-- What needs to be done --
Every line of the records that holds the word "below" should be copied out.

(Stored records)
#####

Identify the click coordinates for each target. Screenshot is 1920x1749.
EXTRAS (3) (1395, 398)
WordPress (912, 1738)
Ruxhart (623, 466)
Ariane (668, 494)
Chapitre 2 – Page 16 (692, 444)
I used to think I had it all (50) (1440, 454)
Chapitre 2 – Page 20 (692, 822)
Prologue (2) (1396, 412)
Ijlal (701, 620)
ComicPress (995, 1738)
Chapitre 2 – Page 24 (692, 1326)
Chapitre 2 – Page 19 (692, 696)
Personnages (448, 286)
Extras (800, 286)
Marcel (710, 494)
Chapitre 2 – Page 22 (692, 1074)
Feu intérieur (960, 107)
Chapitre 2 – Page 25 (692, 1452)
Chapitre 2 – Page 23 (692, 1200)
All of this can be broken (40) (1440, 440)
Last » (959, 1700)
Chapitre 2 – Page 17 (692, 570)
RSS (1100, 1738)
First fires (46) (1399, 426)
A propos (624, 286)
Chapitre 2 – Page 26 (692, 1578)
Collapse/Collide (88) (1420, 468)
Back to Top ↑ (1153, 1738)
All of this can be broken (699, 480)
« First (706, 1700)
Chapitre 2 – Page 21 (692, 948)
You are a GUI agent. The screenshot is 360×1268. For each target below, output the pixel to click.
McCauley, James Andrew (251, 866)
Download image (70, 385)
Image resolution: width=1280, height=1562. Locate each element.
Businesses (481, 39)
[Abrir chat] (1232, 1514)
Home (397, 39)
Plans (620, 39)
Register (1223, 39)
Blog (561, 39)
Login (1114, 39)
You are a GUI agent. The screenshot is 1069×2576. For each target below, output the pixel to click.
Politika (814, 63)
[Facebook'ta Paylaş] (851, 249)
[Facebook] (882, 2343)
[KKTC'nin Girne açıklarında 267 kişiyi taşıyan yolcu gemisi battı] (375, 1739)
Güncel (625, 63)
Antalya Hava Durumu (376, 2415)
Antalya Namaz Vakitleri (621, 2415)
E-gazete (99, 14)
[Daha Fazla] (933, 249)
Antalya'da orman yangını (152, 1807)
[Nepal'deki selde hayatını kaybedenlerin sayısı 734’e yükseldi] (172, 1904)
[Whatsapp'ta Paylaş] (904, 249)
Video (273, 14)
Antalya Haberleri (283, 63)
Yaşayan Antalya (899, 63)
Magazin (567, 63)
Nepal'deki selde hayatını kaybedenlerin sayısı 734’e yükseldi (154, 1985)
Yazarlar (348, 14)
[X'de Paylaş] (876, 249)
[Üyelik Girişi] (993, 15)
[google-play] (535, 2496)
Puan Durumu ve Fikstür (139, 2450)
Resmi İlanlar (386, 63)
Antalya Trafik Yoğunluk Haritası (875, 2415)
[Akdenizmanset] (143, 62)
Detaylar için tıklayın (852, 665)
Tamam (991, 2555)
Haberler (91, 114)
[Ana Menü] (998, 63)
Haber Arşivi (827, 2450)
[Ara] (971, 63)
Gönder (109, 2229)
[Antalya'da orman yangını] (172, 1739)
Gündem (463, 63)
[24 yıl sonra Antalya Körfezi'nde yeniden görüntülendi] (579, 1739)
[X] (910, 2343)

#####

-- Result of this task --
You are a GUI agent. The screenshot is 360×1268. For each target below, output the pixel to click.
You are a GUI agent. The screenshot is 1069×2576. For each target below, output the pixel to click.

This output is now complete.